Well of course placing different elements of a scene into only one spritesheet is not advisable and I don’t think using independent sprite images would result in performance slack off. After all game engine’s have been built from ground up with optimization of different game elements in mind. And if you are familiar with importing spritesheet animations remember how those softwares ask us to allocate the the type and width(aseprite). Even though if you have many sprites in a single spritesheet the engine will break it down into individual and then save them(and you can confirm this by taking a peek inside the project folder of your game).

So now it boils down to this if you are wasting time making Spritesheets (which from your second comment is clear) stop it but man if you are comfortable with this then carry one no one’s gonna stop you.

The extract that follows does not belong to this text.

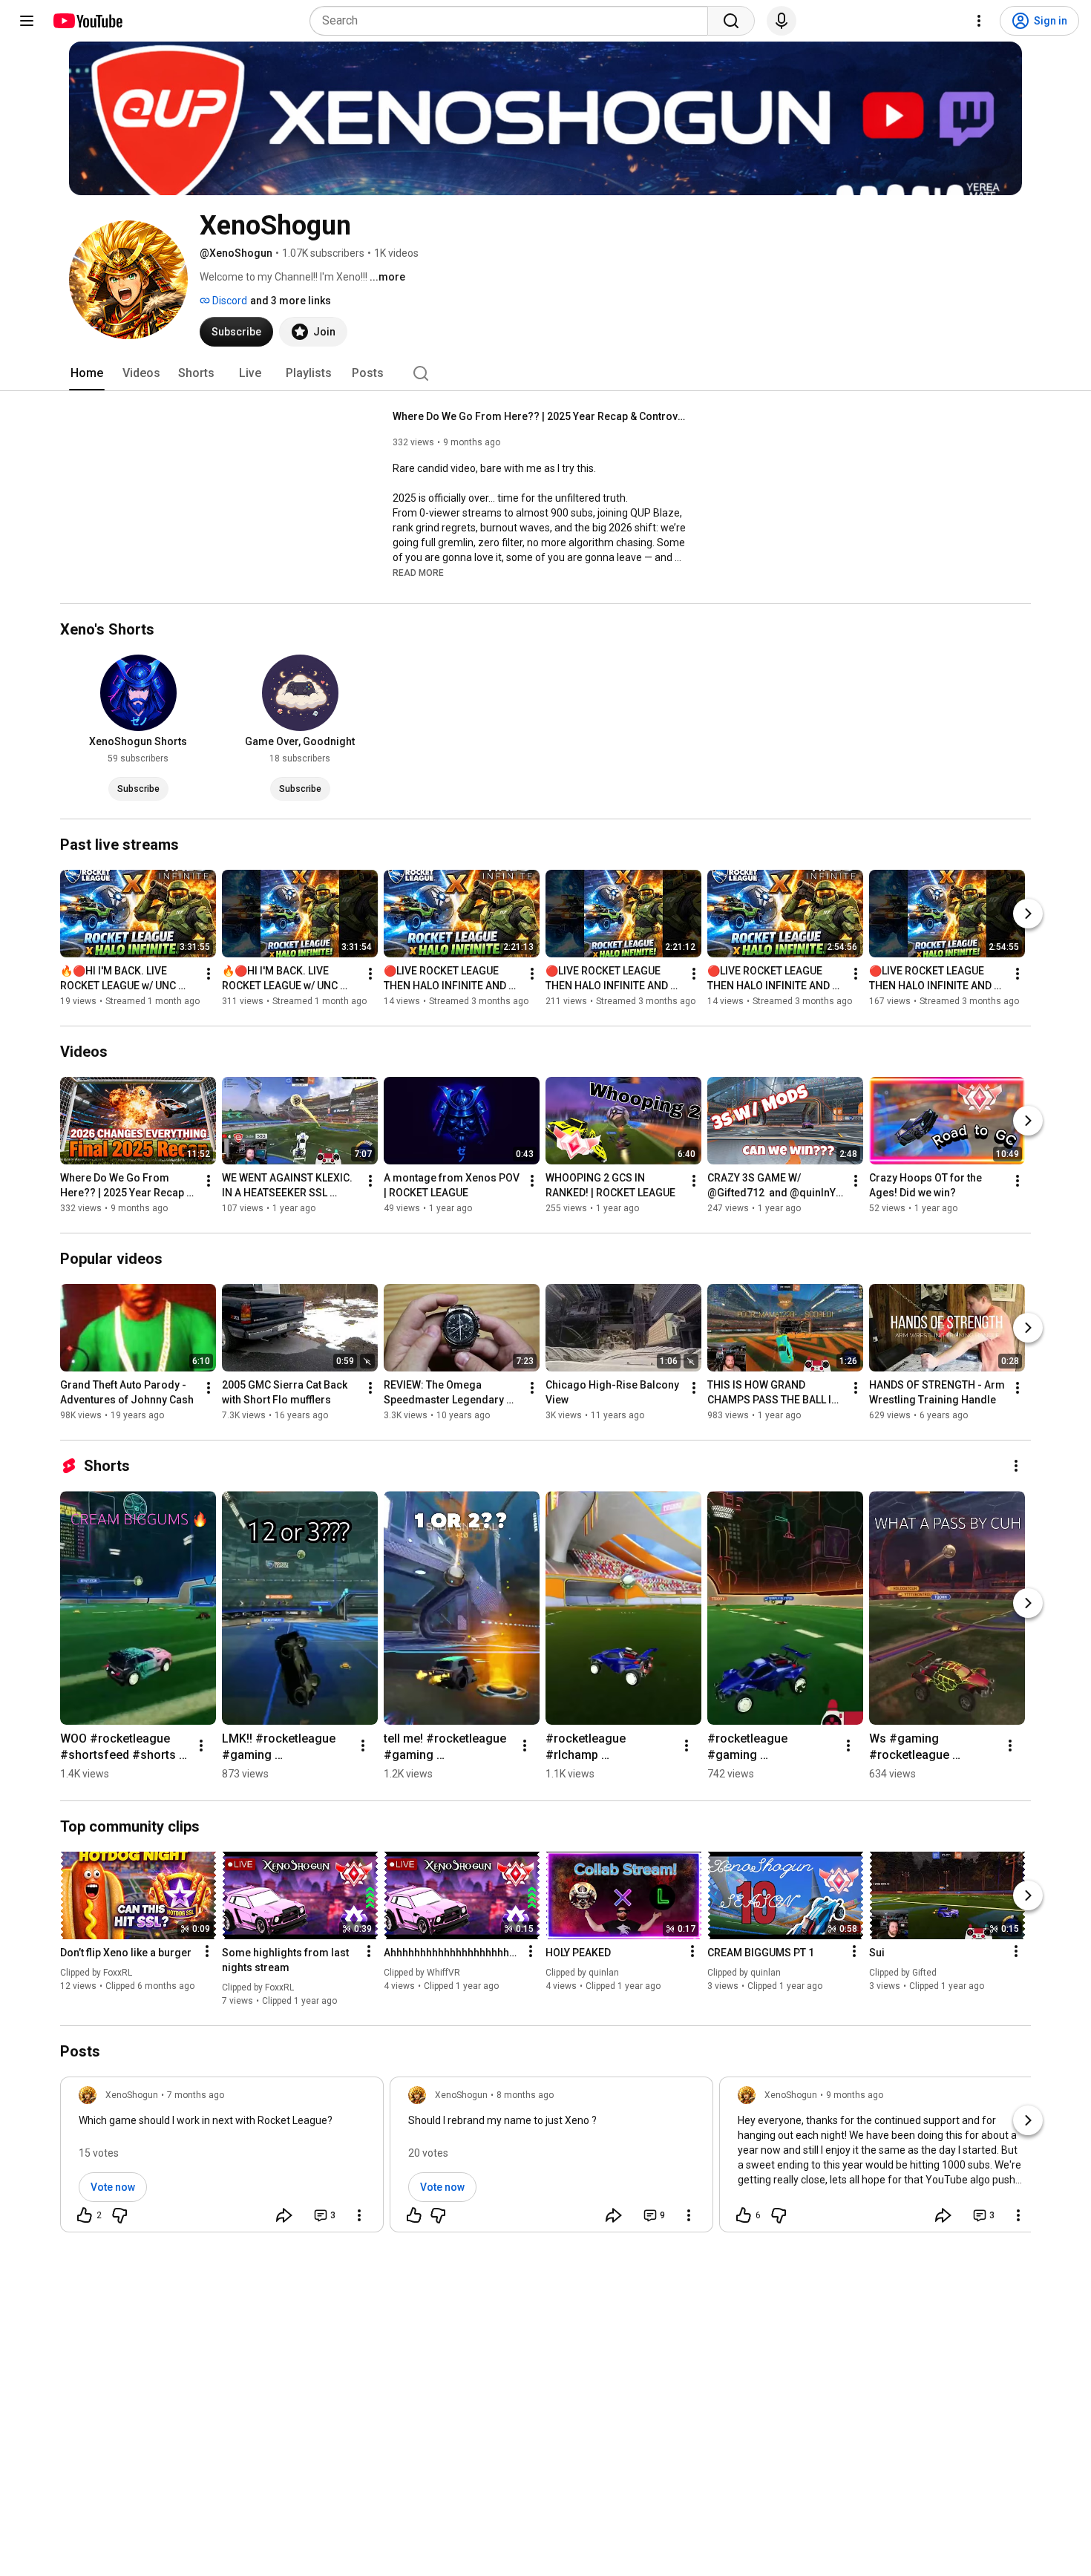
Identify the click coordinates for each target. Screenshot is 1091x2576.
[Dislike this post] (119, 2215)
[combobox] (513, 21)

ser_patrick | 2019-06-21 20:31

So I should not use spritesheets then. That will make my workflow much easier.

I’m unsure where the broken down images are located. Is it the StreamTexture file in the .import folder? I only see 1 file for my spritesheet in here if it is.

epark009 | 2019-06-21 20:48

:bust_in_silhouette: Reply From: Dooowy.

Use spritesheets for big projects. By big projects I mean anything you really want to optimize. Sprite sheets are great at critical load times but the lading of them is barely seeable (below 8ms for 250x250 sprite). Benefit of sprite sheet Is that It loads data once only so the loading spike is only at the beginning while an individual sprite animation would require loading dynamically, spikes at each frame. A workaround i found was to have a persistent object handle loading sprite via c#.
TL;DR
If your not making high res textures use individual sprite and preload them.

:bust_in_silhouette: Reply From: epark009

Just as an additional note to anyone else who happens upon this thread, there’s a ResourcePreloader node where you can add textures to preload. This should solve the file loading issue if it ever becomes one. Of course if you have too many files in the preloader, then it would take a long time to load and will probably also hog a lot of memory, so don’t go overboard.